Cette étape de transition est majeure. Sa réussite marquera notre entrée responsable dans cette nouvelle ère de l’information, au seuil de laquelle nous avons déjà trop longtemps piétiné. Elle ne se traduira bien évidemment pas par un grand soir résultant d’un rapport de forces entre les différents courants en présence. Elle émergera de la confrontation lucide, entre tous les acteurs, mobilisés par l’urgence et leur désir profond d’être en accord avec les valeurs démocratiques au niveau planétaire. »



17 réactions


  • Arnaud Bernier (---.---.17.187) 13 février 2007 10:59

    Il est temps de tenter la métamorphose comme chantait l’autre


    • Bayrolien (---.---.135.190) 13 février 2007 13:03

      On progresse par la pensée.

      La pensée qui découvre.

      Le nouvel outil, avant d’exister, doit nécessairement être conceptualisé.

      Même lorsqu’il se trouve déjà présent dans la nature (comme le bâton), c’est encore de l’esprit que vient l’idée d’en faire tel usage...


  • pingouin perplexe (---.---.32.219) 13 février 2007 12:30

    Présentation intéressante d’un ouvrage que je lirais avec attention.

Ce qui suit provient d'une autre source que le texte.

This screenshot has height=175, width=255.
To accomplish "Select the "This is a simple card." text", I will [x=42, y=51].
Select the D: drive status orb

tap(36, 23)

    • Marc P (---.---.127.254) 13 février 2007 13:05

      à quelle condition ? smiley

      Il se peut quant à moi que je commencerai (s ?) par la post-face... Mais Mr de Rosnay donne en effet bien envie de lire l’ouvrage...

      Marc P


    • pingouin perplexe (---.---.32.219) 13 février 2007 15:07

      une postface d’Edgar Morin, cela, en effet, tend effectivement à pointer le bouquin intéressant smiley


  • gem gem 13 février 2007 12:30

    « Le livre met en oeuvre une approche systémique pour tenir compte des interdépendances entre les différents facteurs qui conditionnent la vie en société et les relations de l’humanité avec l’écosystème planétaire. Il constitue ainsi une praxis de la pensée systémique appliquée à l’évolution anthropologique, scientifique, industrielle, économique et politique de l’humanité. »

    De la systémique qui tient compte des interdépendances, une praxis d’une pensée, une praxis appliquée, deux phrases signifiant pratiquement la même chose ... il y avait moyen d’être moins lourd, non ?

    Heureusement qu’il n’y a pas que ça...


    • Senatus populusque (Courouve) Courouve 13 février 2007 13:14

      C’est en effet plus clair chez Karl Marx :

      « La question : s’il y a lieu de reconnaitre à la pensée humaine une vérité objective, n’est pas une question de théorie, mais une question pratique. Dans la pratique l’homme doit prouver la vérité, c’est à dire l’effectivité et la puissance, la Diesseitigkeit [l’immanence, le caractère terrestre] de sa pensée dans ce monde et pour notre temps. La discussion sur l’effectivité ou la non effectivité d’une pensée qui s’isole de la pratique est une pure question scolastique. » (Karl Marx, L’idéologie Allemande - Deuxième thèse sur Feuerbach. 1846).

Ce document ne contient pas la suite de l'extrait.